▶ **ACTIVITY**: Verbatim copy, images excluded: write out each record shown below.

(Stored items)

┌────────

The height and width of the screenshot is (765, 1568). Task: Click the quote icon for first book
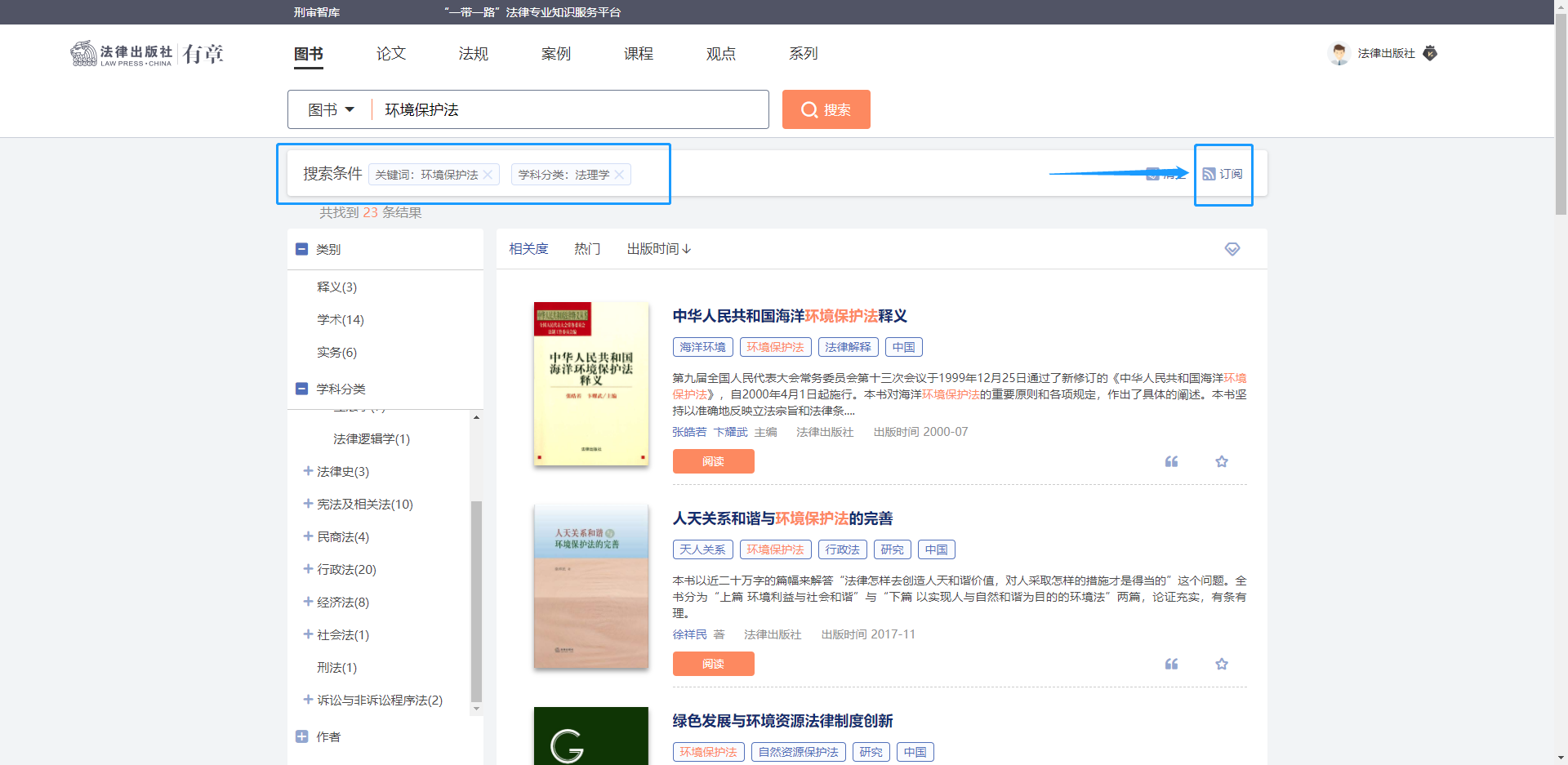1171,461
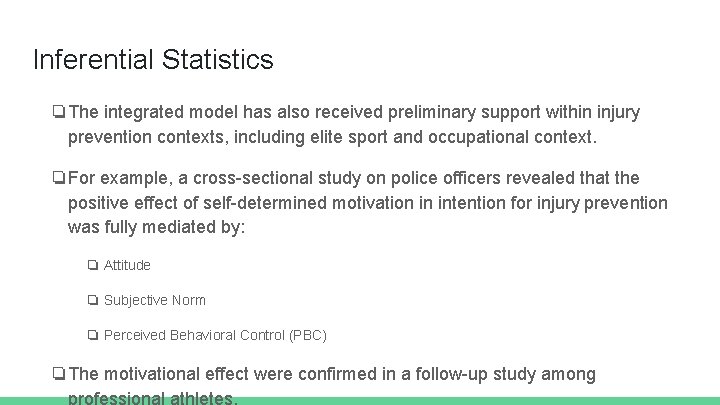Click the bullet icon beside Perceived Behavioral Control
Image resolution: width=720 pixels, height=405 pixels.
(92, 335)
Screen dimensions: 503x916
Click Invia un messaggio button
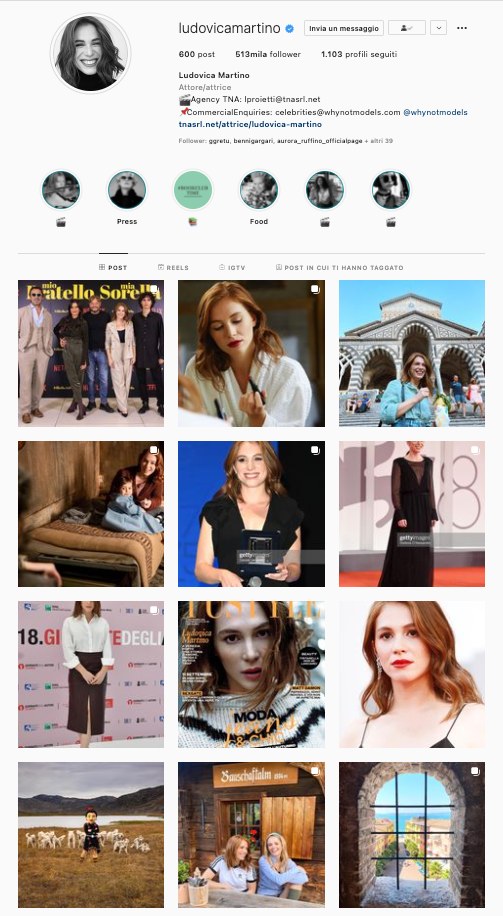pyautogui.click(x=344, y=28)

└────────

▶ **ANSWER BOX**:
The height and width of the screenshot is (765, 1568). Task: Click the quote icon for first book
1171,461
Click the bullet icon beside Perceived Behavioral Control
Image resolution: width=720 pixels, height=405 pixels.
(92, 335)
Screen dimensions: 503x916
Click Invia un messaggio button
pyautogui.click(x=344, y=28)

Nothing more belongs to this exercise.